___ Text shown
Table 1 Pharmacokinetic parameters of Nicotine CVE (Fig. 2).

Behavioral assessments of nicotine CVE at 10-min inter-vape interval

Open field test

OFT was performed 2 h after completion of vapor exposure as we have described previously22. The mouse’s position was assessed by AnyMaze software using an overhead camera to measure the total distance traveled (m), time spent immobile (s), time spent in edge or center zone, and number of center entries.

Light/Dark box test

LDT was performed at 2 and 24 h after completion of vapor exposure as we have described previously22. Time spent on either side (s), latency to exit from the dark chamber (s), and average dark visits (s) were recorded.

Splash test

The Splash test protocol was conducted as we described previously22 2 h after the last vapor exposure using tap water. The total time spent grooming was recorded.

Sucrose preference test

The sucrose preference test was performed as we described previously22 by exposing the mice to two bottles with either tap water or 1% sucrose, in a 2-h session at 2 and 24 h after cessation of vapor exposure. Each bottle was weighed before and after testing, and sucrose preference was calculated as the % sucrose consumed relative to the total liquid intake ((sucrose consumed (g)/total liquid consumed (g)) × 100) for each session.

Operant conditioning using FED3

Equipment and setup

Operant conditioning was performed using the Feeding Experimentation Device 3 (FED3)27,28,29. The FED3 is a small battery-powered operant device that dispenses pellet rewards (e.g., grain-based diet or sucrose) according to experimenter-designed programs. For this set of behaviors we used sucrose pellets (Dustless Precision Pellets, 20 mg Sucrose, Bio-Serv). The FED3 contains two nose pokes for operant training, a pellet well for reward retrieval, and light and sound cues upon reward delivery. All actions were timestamped and recorded to internal storage for future analysis. To habituate mice to the FED3 and increase the speed of acquisition of FR1 behavior29 mice were given 48 h of continuous access to a FED3 in their group-housed home cage. This device was set to the Free Feeding paradigm, where the removal of a pellet from the well triggers the release of a new pellet in the absence of any delivery cues. For all operant conditioning sessions (2-h sessions, starting 2 h after completion of vapor exposure) animals were individually placed into a standard cage containing a FED3 with iso-pad bedding under red light, then returned to group housing upon completion of the session. Experimental Parameters, such as FED3 error rate, were counterbalanced between treatment groups for each experiment. Animals which failed to reach acquisition by the end of the study were excluded from all analyses (AIR, n = 1; VEH, n = 1).

Fixed ratio 1 (FR1)
______
▶ _Questions on the material_:
1/ In the methods text, how long did mice have continuous access to a FED3 in their home cage before operant conditioning?
2/ Quote the part of the methods text that opens with the words containing "Table 1 Pharmacokinetic" and closes with "(s) were recorded.".
___ Data under study
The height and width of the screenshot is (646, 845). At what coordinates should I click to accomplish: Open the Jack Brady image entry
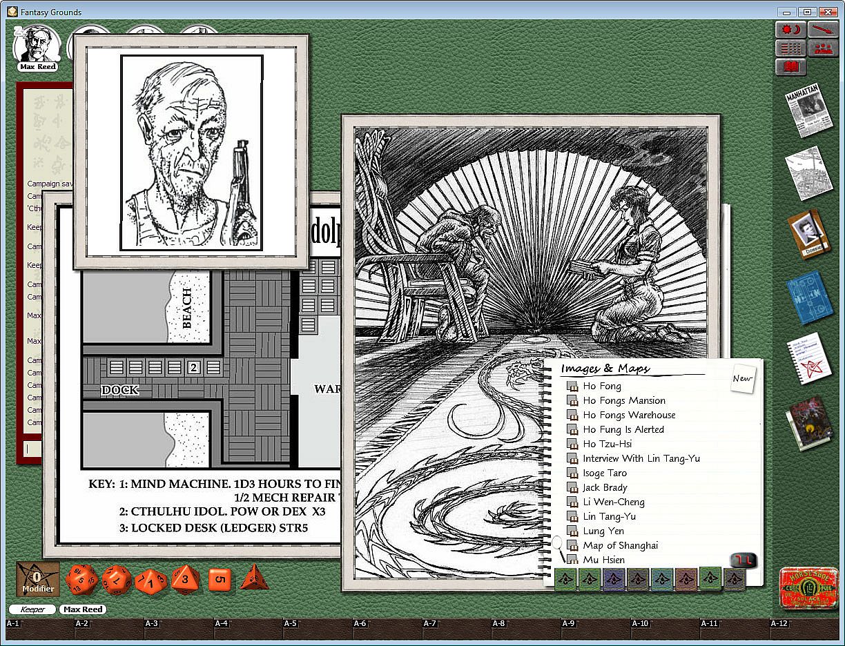pos(605,487)
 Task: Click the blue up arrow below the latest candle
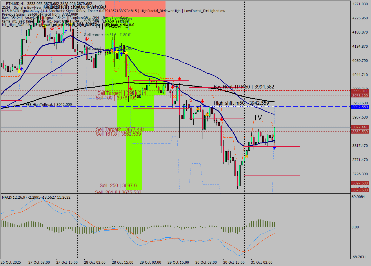274,148
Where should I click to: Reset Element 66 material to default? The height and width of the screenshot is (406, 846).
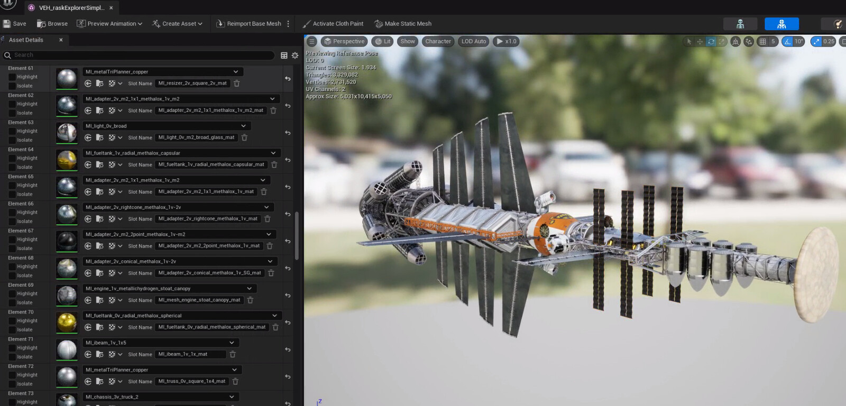point(288,214)
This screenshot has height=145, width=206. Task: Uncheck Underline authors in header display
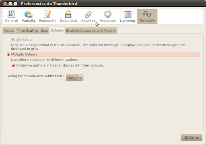coord(13,65)
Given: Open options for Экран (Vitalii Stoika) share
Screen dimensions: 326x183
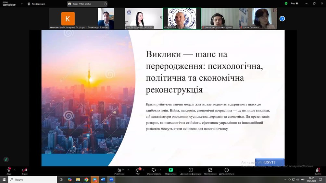Looking at the screenshot, I should pos(105,4).
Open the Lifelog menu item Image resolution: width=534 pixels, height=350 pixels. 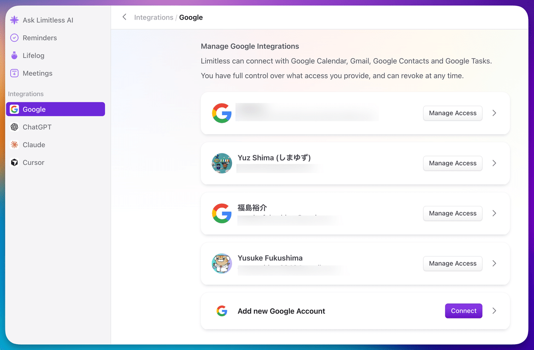[x=33, y=56]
______
▶ _Task-by-task results_:
1/ 48 hours

2/
Table 1 Pharmacokinetic parameters of Nicotine CVE (Fig. 2).

Behavioral assessments of nicotine CVE at 10-min inter-vape interval

Open field test

OFT was performed 2 h after completion of vapor exposure as we have described previously22. The mouse’s position was assessed by AnyMaze software using an overhead camera to measure the total distance traveled (m), time spent immobile (s), time spent in edge or center zone, and number of center entries.

Light/Dark box test

LDT was performed at 2 and 24 h after completion of vapor exposure as we have described previously22. Time spent on either side (s), latency to exit from the dark chamber (s), and average dark visits (s) were recorded.